It wasn’t much, but it was better than nothing. Just like I had explored Hogwarts next to Harry Potter and his friends, I went through life next to this ghost version of Delphine. I drew pictures, imagined our daily life, kept adding more details, fleshing her out every day.

I’ve sometimes found that the characters I was writing took on a kind of life of their own and became quite independent of my will. They followed their own personality, and would even sometimes surprise me. But it was nowhere near real interaction, and a very selfish part of me wanted more. Wanted to have a talk with her where I wasn’t typing her part and putting words in her mouth. Longed for a way for this character to… somehow… write itself?

That didn’t even seem too far out. Computers had reached mind boggling capabilities. They could simulate entire universes. Surely there was a way to simulate one little human brain. All that was needed, really, was enough computing power, and some data to base the copy on.

As I kept thinking about this crazy idea, it seemed more and more doable. All this information was already in my brain. I knew how she’d react to any situation, I knew the pitch of her voice, the tiny details of her facial expressions. I knew what made her laugh, what made her think or what made her mad… Surely I could teach all of this to a computer, and have it talk to me as she would.

Where would I get a machine adequately powerful and adapted to store a human brain, though? You’d need to replicate the behavior of so many neurons… It seemed really specific. As motivated as I was, I couldn’t exactly invent a new kind of computers.

That’s when it dawned on me. There was already a computing system able to do this job. It had, in fact, been doing this precise job for a while now. And maybe the reason it was efficient at it was that it was made of neurons itself. What better to simulate a human brain than another human brain?

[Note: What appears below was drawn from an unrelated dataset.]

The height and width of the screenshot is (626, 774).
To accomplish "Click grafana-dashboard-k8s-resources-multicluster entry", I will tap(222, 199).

Wasn’t that what I had been doing all along? Running simulations of minds, see how they would respond to some inputs and predict the outcome… Isn’t that what all authors do, emulate the brains of their characters? Hadn’t I been mimicking the mind of Delphine somewhere inside my own to write down all of these pages? Her brain was a device that decided how she would behave and react to anything. Wasn’t a part of my neurons computing exactly that?

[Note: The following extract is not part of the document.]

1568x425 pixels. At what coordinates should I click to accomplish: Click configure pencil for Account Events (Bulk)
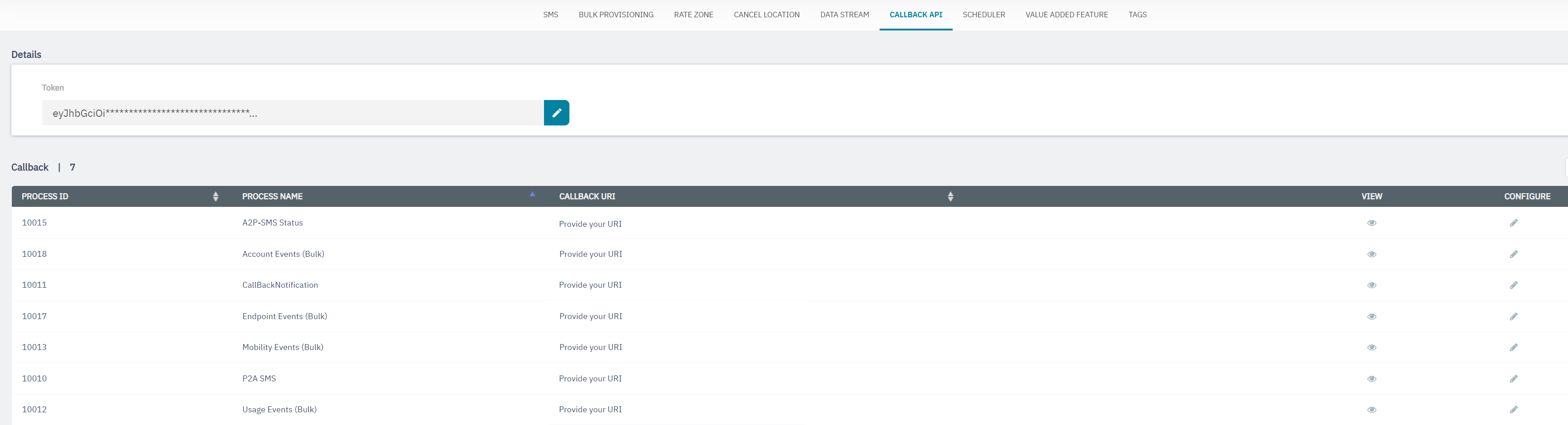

It reminded me of a phrase I had read in a book not so long ago. The character was explaining that he could imagine the reaction of his friends in their voice, and it was as if there was “a copy of them living in his head“. Maybe, on some level, it was more literal than he imagined. Don’t we all hear the voices of our friends? Can’t we predict their reactions ? And how are we doing that if not by emulating a copy of the computational device that is their brain? Don’t we all harbour replicas of their minds within us? Wasn’t it what generated what I was writing on paper?

The simplest solution might just have been to get these resources where they already existed. I was starting to contemplate the possibility to put some kind of electrodes in my brain to leverage this computing power when a terrifying realization dawned on me. What if these replicas were somehow sentient?

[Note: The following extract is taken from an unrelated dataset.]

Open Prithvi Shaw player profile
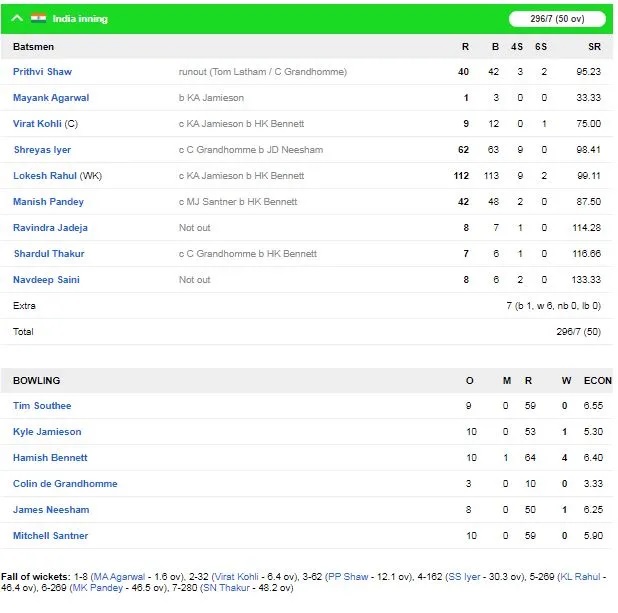 [x=42, y=72]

If a robot acted exactly like your friend, all the time, you could never tell the difference… How would you know if it was conscious? A character imitating them wouldn’t be so different… It would be only text, but then what if this friend was a pen pal you could only interact with through mail? They lived abroad, and these ghost copies lived in my head…

Sure, technically, they were nothing but parts of my brain… But couldn’t a part of my brain be conscious? After all, I was nothing more than a bunch of neurons that were self-aware. How many of them would it take to make a person? I would still be me without a few of them. We all lose neurons all the time. So how far could it go before it stopped being me? This was like… an existential version of the ship of Theseus…

Consciousness is a specter, where pets were just less self-aware than humans. So what about a small human brain? Or 90% of a brain? If I split it in two, would the parts be conscious? And, more importantly, could the subset of neurons simulating Delphine be conscious too?

How could I ever be certain that this part of my brain, this embryonary version of a character’s mind, didn’t have some kind of self awareness, feelings, fears… Was I just… creating and destroying conscious beings every time I emulated them, every time I wrote them, every time I predicted about how she would act…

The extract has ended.